Sunday, July 3, 2016


This is going to be brief and I have two more days of multiple movies coming up. Yesterday was even longer because I saw THE LEGEND OF TARZAN (loved it) before the New York Asian quartet. I'm going to be posting more pictures and longer reviews but for now here is a taste of what happened today.

I had no intention of ever seeing YELLOW FLOWERS ON GREEN GRASS because it sounded like it as going to be a downer of epic proportions. Plans changed and I ended up going despite no desire to see it. While there is a tinge of tragedy, it isn't as bleak as I thought and ended up getting teary eyed  at the end.

The plot tells the story of two brothers in rural Vietnam in 1989. As the pair goes through their lives a possible love triangle forms when a girl named moon stays with them.

Moving from comedy to tragedy to magical realism and back again this is just a nice little film. I want to see it again when I can really see it for what it is and not be fearful of some terrible event.

Pretty much everyone won an award before FOURTH PLACE.  They gave out medals, trophies and ribbons to almost 30 people. I got a Winners medal and Alec got a trophy. Other people got other awards including one for potty training. The point of the awards was that the film looks at our obsession with winning and awards and the guys wanted everyone to be a winner.
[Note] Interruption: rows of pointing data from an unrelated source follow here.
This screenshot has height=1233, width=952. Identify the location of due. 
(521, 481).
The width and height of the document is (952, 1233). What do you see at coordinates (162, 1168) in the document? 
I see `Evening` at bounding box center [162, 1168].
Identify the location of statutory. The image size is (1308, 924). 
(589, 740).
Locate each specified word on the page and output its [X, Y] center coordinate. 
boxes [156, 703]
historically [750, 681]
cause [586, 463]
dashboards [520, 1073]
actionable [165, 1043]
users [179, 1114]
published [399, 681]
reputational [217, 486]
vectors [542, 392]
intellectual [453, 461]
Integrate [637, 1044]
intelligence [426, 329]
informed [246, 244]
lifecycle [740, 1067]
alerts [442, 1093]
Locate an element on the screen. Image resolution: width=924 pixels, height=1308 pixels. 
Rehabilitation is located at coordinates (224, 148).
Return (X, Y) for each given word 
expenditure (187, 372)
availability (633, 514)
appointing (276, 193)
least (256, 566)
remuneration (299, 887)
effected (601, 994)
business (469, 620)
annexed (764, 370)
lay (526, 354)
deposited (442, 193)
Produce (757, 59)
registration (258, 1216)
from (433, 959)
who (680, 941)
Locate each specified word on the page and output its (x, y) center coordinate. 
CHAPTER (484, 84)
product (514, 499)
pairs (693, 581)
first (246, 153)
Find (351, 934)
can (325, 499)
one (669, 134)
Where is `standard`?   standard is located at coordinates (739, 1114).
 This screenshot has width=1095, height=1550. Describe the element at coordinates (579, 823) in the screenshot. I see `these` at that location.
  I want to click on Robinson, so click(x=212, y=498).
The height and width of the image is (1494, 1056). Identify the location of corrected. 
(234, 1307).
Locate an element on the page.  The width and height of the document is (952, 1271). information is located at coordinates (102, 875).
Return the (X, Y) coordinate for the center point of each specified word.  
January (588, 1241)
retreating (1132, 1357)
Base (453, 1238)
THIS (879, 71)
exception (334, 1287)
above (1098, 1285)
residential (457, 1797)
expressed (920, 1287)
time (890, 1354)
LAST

FOURTH PLACE is one of the top three films at NYAFF this year. The story of a young swimmer who is turned over to a couch who beats him - and gets results- is as good as filmmaking and story telling gets. The final swimming montage is brilliantly edited. Its a film that makes you think and feel and want to see it again and share it with your friends. I can't say enough good about the film which just does everything right-perhaps one of the best of 2016 might do.

Jelly Lin was awarded the Screen International Rising Star Award She beat out 120,000 other actresses to win the lead in Stephen Chow's MERMAID her first film.

MERMAID, which is getting a rerelease Friday at the Metrograph in Manhattan in 3D, is messy movie. I don't care if it's the top grossing film in China of all time, its a frequently unfunny film with bad special effects. It takes Chow's tendency for cruelty and graphic violence up a few notches as the mermen and women are graphically shot and hacked to death in the final sequence which mixes in slapstick humor. Isn't genocide fun boys and girls? I'm not going to lie and say the film isn't funny, it is at times but the blood letting in the last 15 minutes is stomach turning for no real reason and under cuts the humor and any passion for the film one might have.

After the film Jelly Lin came out for a brief Q&A. A rapid fire series of questions followed that was more dishy then informative and it was one of the least I've seen at NYAFF and the less said the better.

Before HONOR THEY FATHER the final film John Lloyd Cruz was given the Star Asia Award. He was due to come back for a Q&A but I left right after the film because of the time and a need to make the train.

HONOR THY FATHER is a very good, if a tad slow, crime/caper story. When Edgar's(played by) father-in-law goes missing he and his wife try to track him down. In the mean time the couple  continue selling shares in an investment program the father-in-law had been hawking. In quick succession the  schemes stops paying off and the father turns up dead. As the investors come for their money things turn by degrees ugly and uglier as some of those unintentionally swindled turn out to be really bad people. With no one to turn to Edgar goes home and rounds up his brothers, a gang of robbers with the plan to take down the filthy rich church that refused to help the family. A damning portrait of greed, the church and the oppression that keeps people doen HONOR THY FATHER is a kick in the head as it keeps you on the edge of your seat wondering what is going to happen next. Recommended.

And with that I'm off. As this posts I'm back at Lincoln Center for another quadruple feature. I report late tonight.